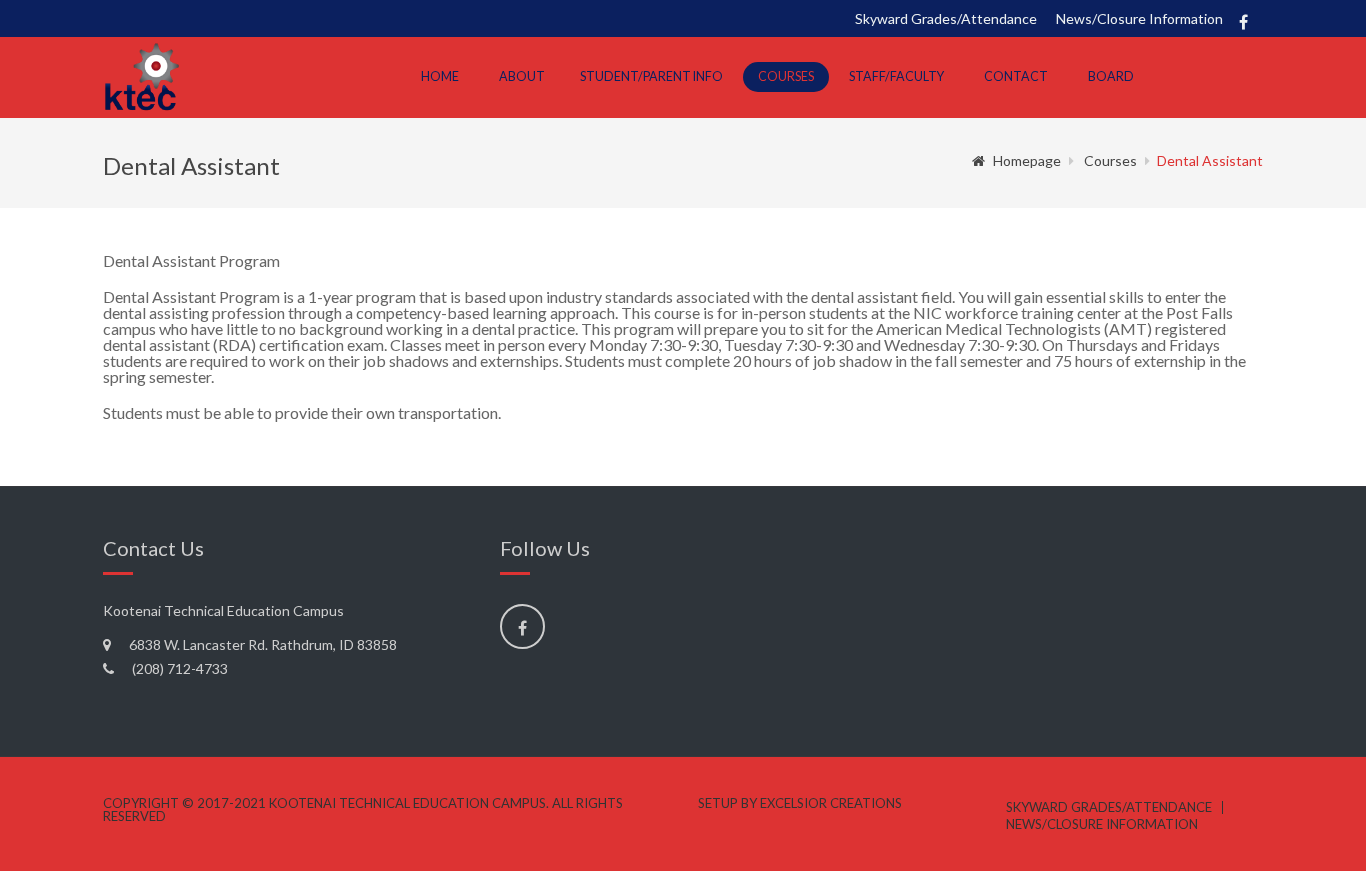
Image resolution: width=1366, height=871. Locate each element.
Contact (1016, 76)
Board (1111, 76)
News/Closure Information (1139, 18)
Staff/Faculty (896, 76)
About (522, 76)
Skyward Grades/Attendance (946, 18)
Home (440, 76)
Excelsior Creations (831, 803)
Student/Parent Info (651, 76)
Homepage (1027, 160)
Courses (786, 76)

━━━━━━━━━━━━━━━━━━━━━━━━━━━━━━

Retype every entry above exactly and, please, skip the pictures.

Response area>
Image resolution: width=1366, height=871. Locate each element.
Contact (1016, 76)
Board (1111, 76)
News/Closure Information (1139, 18)
Staff/Faculty (896, 76)
About (522, 76)
Skyward Grades/Attendance (946, 18)
Home (440, 76)
Excelsior Creations (831, 803)
Student/Parent Info (651, 76)
Homepage (1027, 160)
Courses (786, 76)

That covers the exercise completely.